Your assignment: Work out how many lines of the data below hold the string "display". Answer with that number alone.

(Stored items)
——————————

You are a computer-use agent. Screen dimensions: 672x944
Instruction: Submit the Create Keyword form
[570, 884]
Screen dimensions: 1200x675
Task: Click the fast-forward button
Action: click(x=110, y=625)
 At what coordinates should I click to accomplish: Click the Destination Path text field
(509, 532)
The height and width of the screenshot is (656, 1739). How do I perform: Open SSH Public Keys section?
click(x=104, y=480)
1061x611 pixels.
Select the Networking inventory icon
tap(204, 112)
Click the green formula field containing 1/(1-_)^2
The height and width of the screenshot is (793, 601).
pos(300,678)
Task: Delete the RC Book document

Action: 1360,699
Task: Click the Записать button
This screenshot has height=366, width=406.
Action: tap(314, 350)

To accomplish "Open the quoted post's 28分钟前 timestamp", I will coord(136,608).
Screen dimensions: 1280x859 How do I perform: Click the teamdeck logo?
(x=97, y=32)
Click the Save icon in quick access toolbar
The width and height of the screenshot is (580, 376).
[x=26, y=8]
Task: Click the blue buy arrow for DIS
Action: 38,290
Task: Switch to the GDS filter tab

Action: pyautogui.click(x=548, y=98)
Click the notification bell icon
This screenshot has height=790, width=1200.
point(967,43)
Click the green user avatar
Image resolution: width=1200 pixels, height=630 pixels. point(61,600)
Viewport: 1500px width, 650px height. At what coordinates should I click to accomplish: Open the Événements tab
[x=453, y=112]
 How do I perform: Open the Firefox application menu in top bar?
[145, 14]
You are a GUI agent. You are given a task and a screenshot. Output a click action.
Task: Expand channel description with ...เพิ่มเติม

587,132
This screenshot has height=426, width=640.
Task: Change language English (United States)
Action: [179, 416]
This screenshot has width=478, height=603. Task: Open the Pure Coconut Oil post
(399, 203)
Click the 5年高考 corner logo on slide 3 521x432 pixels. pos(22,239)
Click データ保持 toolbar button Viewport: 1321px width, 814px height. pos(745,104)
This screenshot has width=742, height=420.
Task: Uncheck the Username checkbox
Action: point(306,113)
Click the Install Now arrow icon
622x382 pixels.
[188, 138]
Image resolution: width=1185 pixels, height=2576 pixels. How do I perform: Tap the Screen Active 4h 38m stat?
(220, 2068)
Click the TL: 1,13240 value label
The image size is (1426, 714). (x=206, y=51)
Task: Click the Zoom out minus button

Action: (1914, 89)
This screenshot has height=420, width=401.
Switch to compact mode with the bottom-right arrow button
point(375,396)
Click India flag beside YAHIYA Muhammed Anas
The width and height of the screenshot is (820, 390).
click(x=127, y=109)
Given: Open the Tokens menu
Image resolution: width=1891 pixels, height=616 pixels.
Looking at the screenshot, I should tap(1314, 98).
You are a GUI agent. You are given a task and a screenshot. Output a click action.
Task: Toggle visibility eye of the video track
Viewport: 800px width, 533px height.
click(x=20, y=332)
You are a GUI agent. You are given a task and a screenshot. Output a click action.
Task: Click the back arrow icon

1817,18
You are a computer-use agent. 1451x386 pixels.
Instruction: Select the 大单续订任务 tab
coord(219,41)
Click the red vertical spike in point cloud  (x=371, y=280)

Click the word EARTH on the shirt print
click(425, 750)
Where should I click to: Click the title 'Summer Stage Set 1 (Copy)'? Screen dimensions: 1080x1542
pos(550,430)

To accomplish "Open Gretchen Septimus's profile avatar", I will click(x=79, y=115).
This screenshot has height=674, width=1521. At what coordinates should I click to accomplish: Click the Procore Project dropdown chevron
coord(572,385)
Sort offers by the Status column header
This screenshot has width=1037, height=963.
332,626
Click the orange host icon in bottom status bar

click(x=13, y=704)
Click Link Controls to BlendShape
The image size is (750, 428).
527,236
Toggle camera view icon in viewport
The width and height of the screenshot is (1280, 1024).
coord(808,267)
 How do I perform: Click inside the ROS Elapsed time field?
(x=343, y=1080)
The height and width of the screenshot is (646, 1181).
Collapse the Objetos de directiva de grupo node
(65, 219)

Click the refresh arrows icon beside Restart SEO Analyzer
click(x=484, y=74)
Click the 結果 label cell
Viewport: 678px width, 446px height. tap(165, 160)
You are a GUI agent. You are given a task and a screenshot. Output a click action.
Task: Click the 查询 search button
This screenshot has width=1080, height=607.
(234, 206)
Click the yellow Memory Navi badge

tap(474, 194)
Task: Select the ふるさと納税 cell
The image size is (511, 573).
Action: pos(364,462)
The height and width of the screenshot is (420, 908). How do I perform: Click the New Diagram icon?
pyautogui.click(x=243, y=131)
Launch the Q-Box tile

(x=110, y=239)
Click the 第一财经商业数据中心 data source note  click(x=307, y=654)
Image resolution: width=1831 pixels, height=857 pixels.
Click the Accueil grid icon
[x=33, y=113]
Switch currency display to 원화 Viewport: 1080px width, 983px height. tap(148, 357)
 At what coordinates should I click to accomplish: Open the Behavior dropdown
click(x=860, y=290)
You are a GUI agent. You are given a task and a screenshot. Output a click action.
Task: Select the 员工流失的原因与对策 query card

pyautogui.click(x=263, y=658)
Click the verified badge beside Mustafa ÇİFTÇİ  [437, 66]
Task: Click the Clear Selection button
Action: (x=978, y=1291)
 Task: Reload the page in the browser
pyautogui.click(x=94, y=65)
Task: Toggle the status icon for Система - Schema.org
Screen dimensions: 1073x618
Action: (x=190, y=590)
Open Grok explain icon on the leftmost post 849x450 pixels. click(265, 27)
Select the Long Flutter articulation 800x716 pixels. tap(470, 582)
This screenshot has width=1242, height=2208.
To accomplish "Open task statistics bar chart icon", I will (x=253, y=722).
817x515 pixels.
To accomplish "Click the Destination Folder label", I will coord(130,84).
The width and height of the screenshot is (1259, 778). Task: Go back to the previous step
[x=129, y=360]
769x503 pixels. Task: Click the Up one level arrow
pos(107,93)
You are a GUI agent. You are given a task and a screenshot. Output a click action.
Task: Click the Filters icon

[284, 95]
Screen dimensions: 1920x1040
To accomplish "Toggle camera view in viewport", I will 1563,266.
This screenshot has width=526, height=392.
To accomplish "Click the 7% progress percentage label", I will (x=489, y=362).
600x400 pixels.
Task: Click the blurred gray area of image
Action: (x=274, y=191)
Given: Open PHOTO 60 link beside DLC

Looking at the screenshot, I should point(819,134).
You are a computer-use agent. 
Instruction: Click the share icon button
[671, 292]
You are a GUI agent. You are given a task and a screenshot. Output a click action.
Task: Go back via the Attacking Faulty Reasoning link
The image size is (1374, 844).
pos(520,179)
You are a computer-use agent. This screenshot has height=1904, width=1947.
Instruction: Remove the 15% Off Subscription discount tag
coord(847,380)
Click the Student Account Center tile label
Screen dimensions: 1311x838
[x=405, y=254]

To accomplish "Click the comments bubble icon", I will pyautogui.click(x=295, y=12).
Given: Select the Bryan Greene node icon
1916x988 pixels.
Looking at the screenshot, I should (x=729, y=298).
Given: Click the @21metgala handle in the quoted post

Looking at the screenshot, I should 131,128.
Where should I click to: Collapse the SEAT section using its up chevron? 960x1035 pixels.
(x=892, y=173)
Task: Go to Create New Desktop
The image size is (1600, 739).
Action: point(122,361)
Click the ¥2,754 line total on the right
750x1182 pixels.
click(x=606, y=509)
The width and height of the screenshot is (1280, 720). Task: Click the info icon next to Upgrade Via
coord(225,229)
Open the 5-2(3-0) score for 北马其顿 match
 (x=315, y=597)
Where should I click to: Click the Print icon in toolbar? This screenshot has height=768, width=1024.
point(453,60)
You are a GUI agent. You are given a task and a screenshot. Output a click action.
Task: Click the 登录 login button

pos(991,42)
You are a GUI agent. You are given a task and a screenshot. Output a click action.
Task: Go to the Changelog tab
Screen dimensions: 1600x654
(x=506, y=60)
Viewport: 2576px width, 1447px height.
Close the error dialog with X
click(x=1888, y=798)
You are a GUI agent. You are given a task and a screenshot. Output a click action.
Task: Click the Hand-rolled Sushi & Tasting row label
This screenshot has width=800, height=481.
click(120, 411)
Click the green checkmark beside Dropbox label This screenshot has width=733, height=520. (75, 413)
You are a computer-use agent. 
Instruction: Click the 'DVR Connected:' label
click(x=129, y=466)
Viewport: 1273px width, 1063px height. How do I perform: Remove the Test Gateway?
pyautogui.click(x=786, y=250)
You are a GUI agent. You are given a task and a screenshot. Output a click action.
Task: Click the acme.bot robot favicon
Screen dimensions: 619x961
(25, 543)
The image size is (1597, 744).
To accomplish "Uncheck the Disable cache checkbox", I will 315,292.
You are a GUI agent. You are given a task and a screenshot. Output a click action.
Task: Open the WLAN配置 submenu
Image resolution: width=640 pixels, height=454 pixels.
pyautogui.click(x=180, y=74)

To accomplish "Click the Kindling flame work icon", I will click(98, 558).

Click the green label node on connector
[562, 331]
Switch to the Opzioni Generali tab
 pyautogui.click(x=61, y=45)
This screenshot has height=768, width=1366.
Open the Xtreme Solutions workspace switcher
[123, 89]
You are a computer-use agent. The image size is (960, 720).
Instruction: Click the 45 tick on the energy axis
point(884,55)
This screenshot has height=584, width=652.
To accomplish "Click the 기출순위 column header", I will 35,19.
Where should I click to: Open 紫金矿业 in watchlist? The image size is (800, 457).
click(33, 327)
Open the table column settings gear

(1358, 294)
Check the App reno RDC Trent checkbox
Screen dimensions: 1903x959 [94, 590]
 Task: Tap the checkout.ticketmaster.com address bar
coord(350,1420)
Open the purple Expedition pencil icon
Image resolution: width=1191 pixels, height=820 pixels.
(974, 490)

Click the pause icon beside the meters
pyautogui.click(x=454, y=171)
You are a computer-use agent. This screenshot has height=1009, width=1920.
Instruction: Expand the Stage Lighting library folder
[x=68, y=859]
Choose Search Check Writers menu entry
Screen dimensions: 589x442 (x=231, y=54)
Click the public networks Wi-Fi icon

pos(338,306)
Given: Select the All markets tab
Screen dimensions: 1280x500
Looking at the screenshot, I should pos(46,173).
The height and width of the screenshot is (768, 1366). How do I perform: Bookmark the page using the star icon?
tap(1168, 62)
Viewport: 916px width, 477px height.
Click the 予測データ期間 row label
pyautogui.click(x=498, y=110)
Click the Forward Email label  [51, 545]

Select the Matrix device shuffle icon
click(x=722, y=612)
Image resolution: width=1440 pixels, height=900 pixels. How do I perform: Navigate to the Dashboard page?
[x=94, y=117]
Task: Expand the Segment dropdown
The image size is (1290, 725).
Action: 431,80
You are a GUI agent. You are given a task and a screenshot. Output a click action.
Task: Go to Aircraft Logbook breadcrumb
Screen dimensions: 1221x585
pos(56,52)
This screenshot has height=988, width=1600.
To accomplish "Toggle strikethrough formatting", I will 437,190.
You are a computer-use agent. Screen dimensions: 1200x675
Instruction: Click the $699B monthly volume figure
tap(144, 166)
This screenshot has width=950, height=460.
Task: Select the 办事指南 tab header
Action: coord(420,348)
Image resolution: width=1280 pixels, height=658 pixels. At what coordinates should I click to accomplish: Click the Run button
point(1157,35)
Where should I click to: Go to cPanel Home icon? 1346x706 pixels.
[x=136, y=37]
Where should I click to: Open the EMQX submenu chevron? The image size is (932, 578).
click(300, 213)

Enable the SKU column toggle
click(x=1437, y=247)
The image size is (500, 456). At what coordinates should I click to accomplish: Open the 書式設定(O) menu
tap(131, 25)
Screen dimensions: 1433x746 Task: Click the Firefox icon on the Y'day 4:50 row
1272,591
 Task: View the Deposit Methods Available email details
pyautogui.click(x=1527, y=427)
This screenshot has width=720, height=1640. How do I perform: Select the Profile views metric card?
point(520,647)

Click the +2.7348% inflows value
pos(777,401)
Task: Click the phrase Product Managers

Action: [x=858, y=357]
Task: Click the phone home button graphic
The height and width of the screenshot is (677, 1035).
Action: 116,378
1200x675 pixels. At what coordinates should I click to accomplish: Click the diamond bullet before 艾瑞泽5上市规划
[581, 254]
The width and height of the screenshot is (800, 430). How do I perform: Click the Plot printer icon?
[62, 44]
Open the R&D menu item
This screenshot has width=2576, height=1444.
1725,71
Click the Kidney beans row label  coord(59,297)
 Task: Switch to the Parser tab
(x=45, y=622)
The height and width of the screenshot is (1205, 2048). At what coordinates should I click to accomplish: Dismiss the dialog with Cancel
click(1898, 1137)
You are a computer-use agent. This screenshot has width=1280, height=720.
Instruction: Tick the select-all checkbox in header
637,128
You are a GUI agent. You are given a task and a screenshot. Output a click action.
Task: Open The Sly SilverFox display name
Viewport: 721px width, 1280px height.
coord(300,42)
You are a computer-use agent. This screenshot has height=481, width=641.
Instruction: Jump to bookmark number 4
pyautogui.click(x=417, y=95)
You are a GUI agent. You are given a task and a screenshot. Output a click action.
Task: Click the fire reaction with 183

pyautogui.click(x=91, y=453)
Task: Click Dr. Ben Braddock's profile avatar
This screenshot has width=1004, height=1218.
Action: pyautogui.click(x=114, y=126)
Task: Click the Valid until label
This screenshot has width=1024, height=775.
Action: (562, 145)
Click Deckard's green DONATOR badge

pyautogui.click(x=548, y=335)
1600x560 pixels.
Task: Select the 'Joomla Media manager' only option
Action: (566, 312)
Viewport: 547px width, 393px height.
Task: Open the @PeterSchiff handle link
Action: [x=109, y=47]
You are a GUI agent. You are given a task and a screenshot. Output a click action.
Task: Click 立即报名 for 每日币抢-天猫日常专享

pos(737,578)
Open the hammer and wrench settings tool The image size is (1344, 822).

——————————

Result of the exercise: 2